A também canadense Barrick Gold e a chinesa Shandong Gold anunciaram investimentos para estender a vida útil da Veladero — maior mina de ouro da Argentina — até 2030, enquanto a mina Lindero, operada pela canadense Fortuna Silver Mines, começou a operar este ano. Ela se tornou a primeira mina a céu aberto na província de Salta.

Enquanto isso, há investimentos para expandir a extração de lítio em projetos da Orocobre-Toyota, uma parceria australiana e japonesa, e pela americana Livent, e da Cauchari-Olaroz, que será operada pela Minera Exar, uma joint venture entre a canadense Lithium Americas e a chinesa Ganfeng Lithium. Também houve investimentos da francesa Eramet na construção do projeto Centenario-Ratones, que vai operar a partir de 2022.

Mineração e conflitos sociais na Argentina

Apesar dos argumentos do governo sobre o compromisso com a sustentabilidade e a consulta pública de comunidades, organizações ambientais estão céticas de que haverá mudanças, dada a forma como o setor se desenvolveu no passado.

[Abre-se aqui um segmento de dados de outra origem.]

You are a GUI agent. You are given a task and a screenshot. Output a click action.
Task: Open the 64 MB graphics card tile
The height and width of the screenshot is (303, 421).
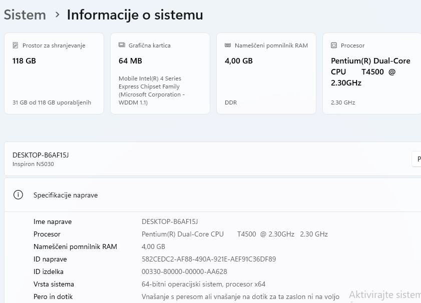(160, 74)
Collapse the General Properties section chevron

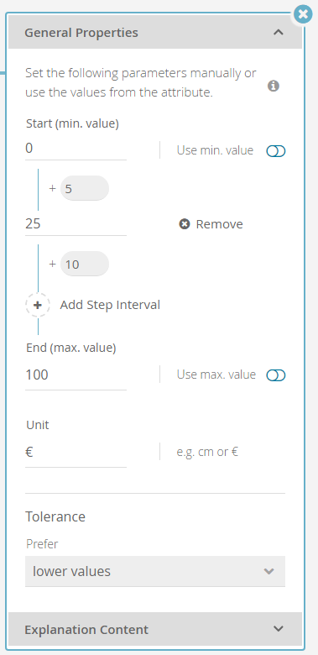click(279, 32)
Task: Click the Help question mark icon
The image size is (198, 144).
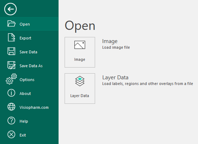Action: [x=11, y=121]
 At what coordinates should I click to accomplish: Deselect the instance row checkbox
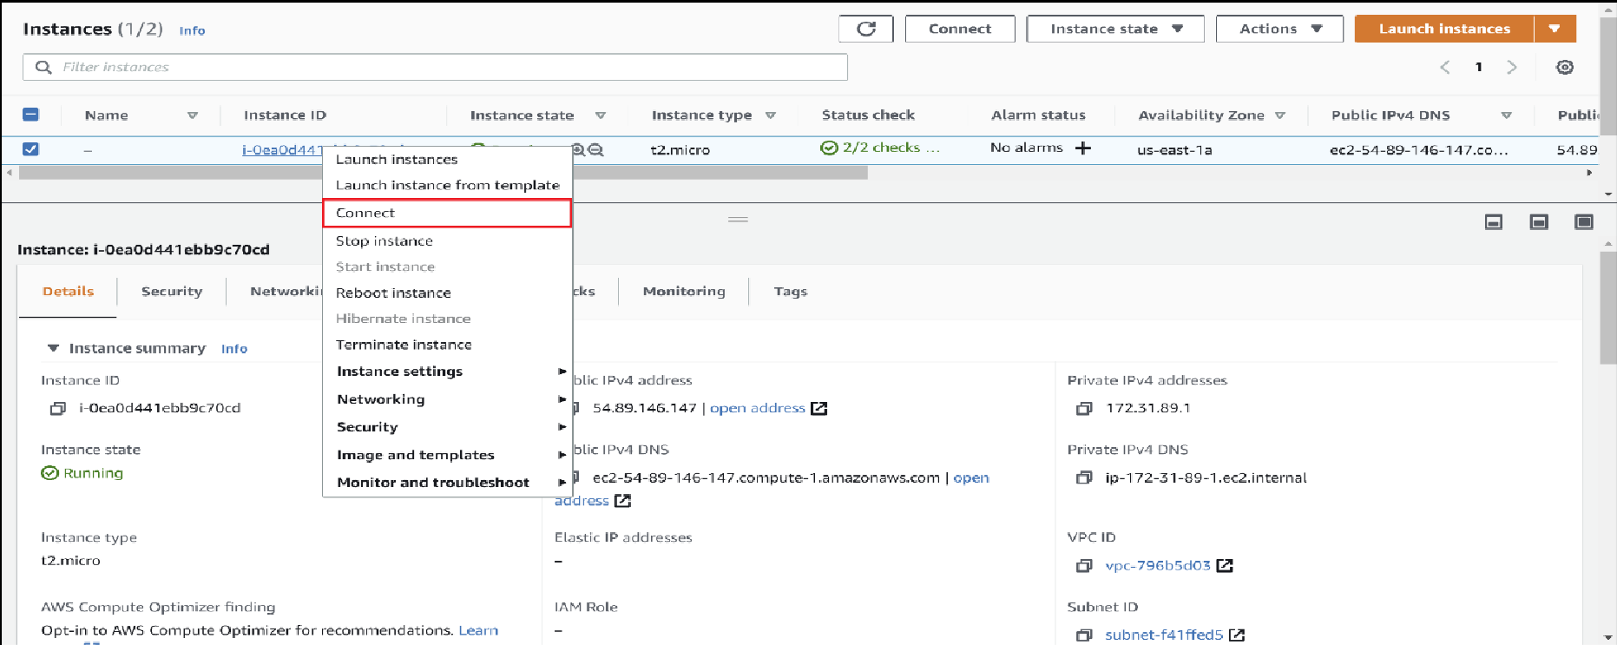pyautogui.click(x=30, y=148)
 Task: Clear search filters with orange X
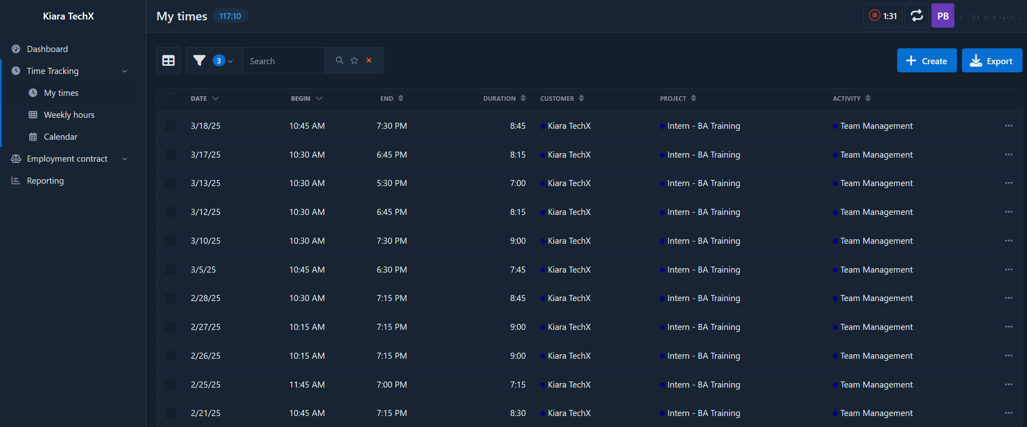(x=369, y=61)
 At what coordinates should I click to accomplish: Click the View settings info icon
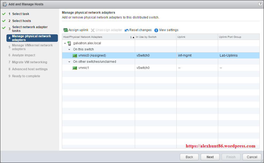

“Vemos um horizonte crescente de conflitos com as comunidades, porque a mineração em larga escala tem tradicionalmente provocado todo tipo de enfrentamento nas últimas duas décadas”, explica Pía Marchegiani, diretora da organização ambiental Farn. “A sociedade civil está organizada, e os governos têm falhado em ouvir e administrar conflitos”.

O principal problema, segundo Marchegiani, é o uso da água, já que os projetos estão localizados nas cabeceiras dos rios, que suprem comunidades mais adiante nas bacias.

“Há competição pelo recurso”, diz a diretora na Farn. “Isto ocorre num contexto de falta de informação e de participação das comunidades, fraquezas institucionais e a criminalização dos protestos. Como resultado, quando se trata de tomada de decisões, geralmente não há opções a não ser a rejeição total”.

O ponto de virada ocorreu em 2015, quando o maior acidente na história da mineração nacional ocorreu na mina Veladero em San Juan, administrada pela Barrick Gold. Cinco rios da província foram contaminados com metais pesados por causa de uma válvula quebrada.

A sociedade civil está organizada, e os governos têm falhado em ouvir e administrar conflitos

“Isso reabriu debates sobre a inerente incerteza a esse tipo de projeto, não apenas em relação ao impacto ambiental, mas também na transparência e capacidade do governo de controlar [a atividade]”, diz Lucrecia Wagner, pesquisadora da agência governamental de ciência e tecnologia, a Conicet.

Marcelo Giraud, membro da Ampap, uma organização que luta pela água limpa na província de Mendoza, argumenta que, embora os salários da mineração sejam mais altos do que a média, tais empregos não beneficiam os nativos das províncias, e sim migrantes regionais e internacionais.

“Não é muito correto dizer que a mineração representa uma contribuição substancial para a demanda de mão-de-obra local”, afirma Giraud. “Quando fica claro que a sociedade não concedeu uma ‘licença social’ aos projetos de mineração, a geração de empregos não é, de forma alguma, um argumento convincente para contrabalançar os impactos e riscos envolvidos”.

Para Nicolás Gutman, responsável pela área ambiental no Centro de Estudos Econômicos e Sociais Scalabrini Ortiz, “é um erro pensar que, ao se facilitar o negócio e entregar a riqueza da mineração, haverá desenvolvimento”.

“Não há capacidade de controle por parte das províncias, e as empresas não estabelecem fornecedores locais porque podem trazer máquinas gratuitas que deixaram de usar em outras partes do mundo”, acrescentou.

Apesar das preocupações e contestações dos grupos da sociedade civil, é provável que o governo de Fernández prossiga com o novo esquema, com a apresentação formal de seu plano estratégico, o Pedma, previsto para o início deste ano, após sua paralisação em 2021. Relatórios defendem que o governo buscará consenso com a sociedade civil antes de sua apresentação.